The breakdown of Dennard scaling has prompted chip manufacturers to resort to multicore processor designs. However, even multicore processors have encountered the same “dark silicon” problem. Depending on the processor architecture, cooling technology, and application workloads, the amount of dark silicon may exceed 50%. Thus, there is a need to improve energy and computing efficiency in modern computer systems.

SUMMARY

In one embodiment, a heterogeneous computing system is provided. The heterogeneous computing system includes a plurality of processors of different processor types, wherein each processor includes an internal memory unit to store its current context. The heterogeneous computing system also includes a parallel processing module which further includes a plurality of execution units. The heterogeneous computing system also includes a switch module coupled to the processors and the parallel processing module. The switch module is operative to select, according to a control signal, one of the processors to use the parallel processing module for executing an instruction with multiple data entries in parallel.
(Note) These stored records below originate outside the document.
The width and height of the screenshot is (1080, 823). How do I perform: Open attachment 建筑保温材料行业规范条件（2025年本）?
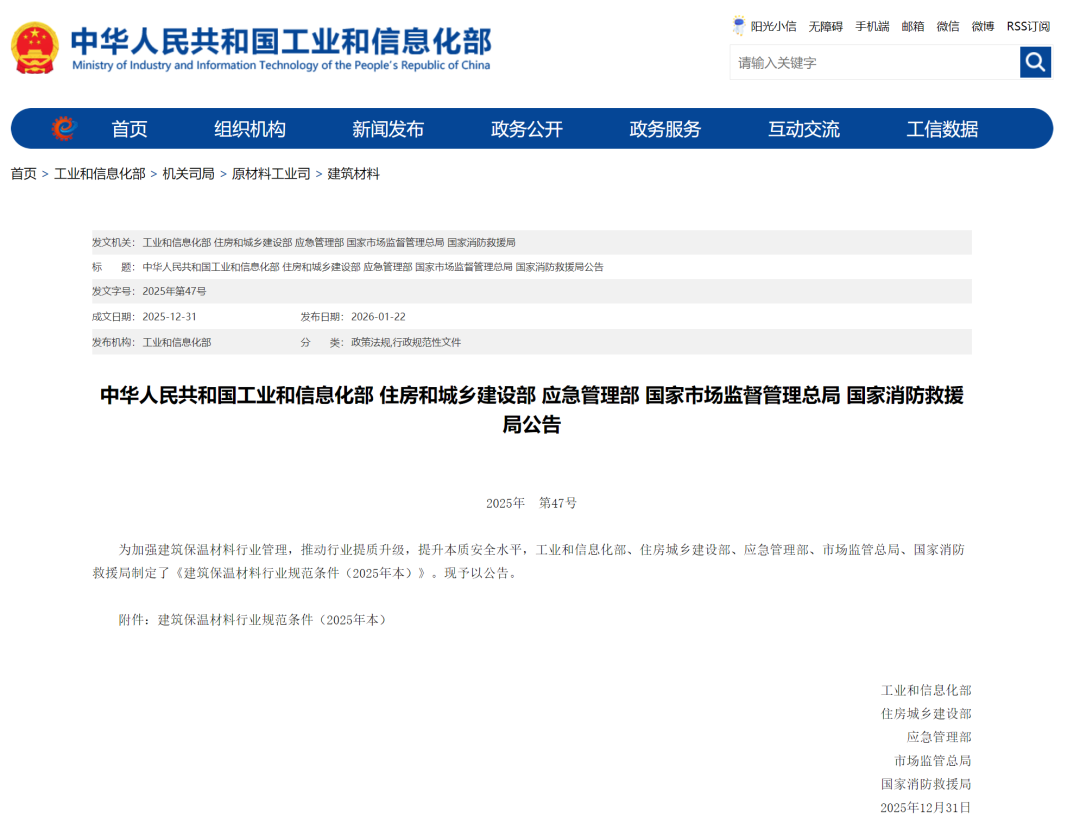275,620
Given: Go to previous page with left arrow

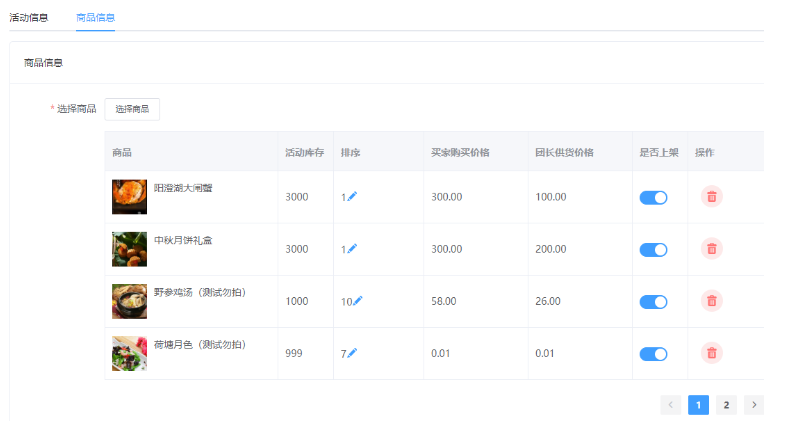Looking at the screenshot, I should (x=670, y=405).
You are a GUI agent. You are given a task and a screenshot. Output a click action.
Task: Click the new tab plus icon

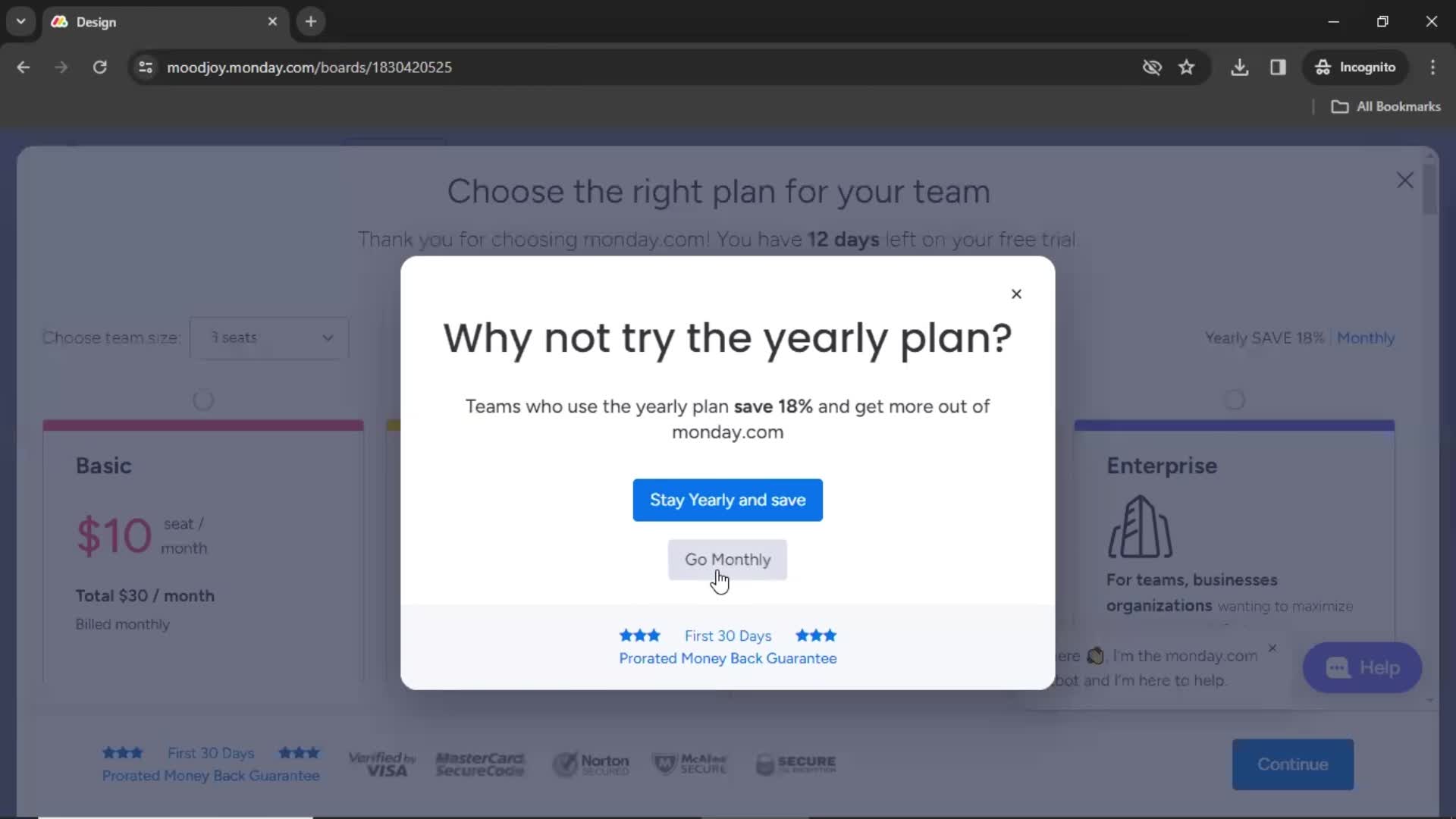pos(311,22)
In another embodiment, a method is provided to be performed by a heterogeneous computing system. The method comprises selecting, according to a control signal, one of a plurality of processors to connect to a parallel processing module in the heterogeneous computing system. The processors have different processor types and each processor includes an internal memory unit to store its context. The parallel processing module includes a plurality of execution units. The method further comprises receiving, by the parallel processing module, an instruction with multiple data entries from the one of the processors; and executing, by the execution units, the instruction on the multiple data entries in parallel.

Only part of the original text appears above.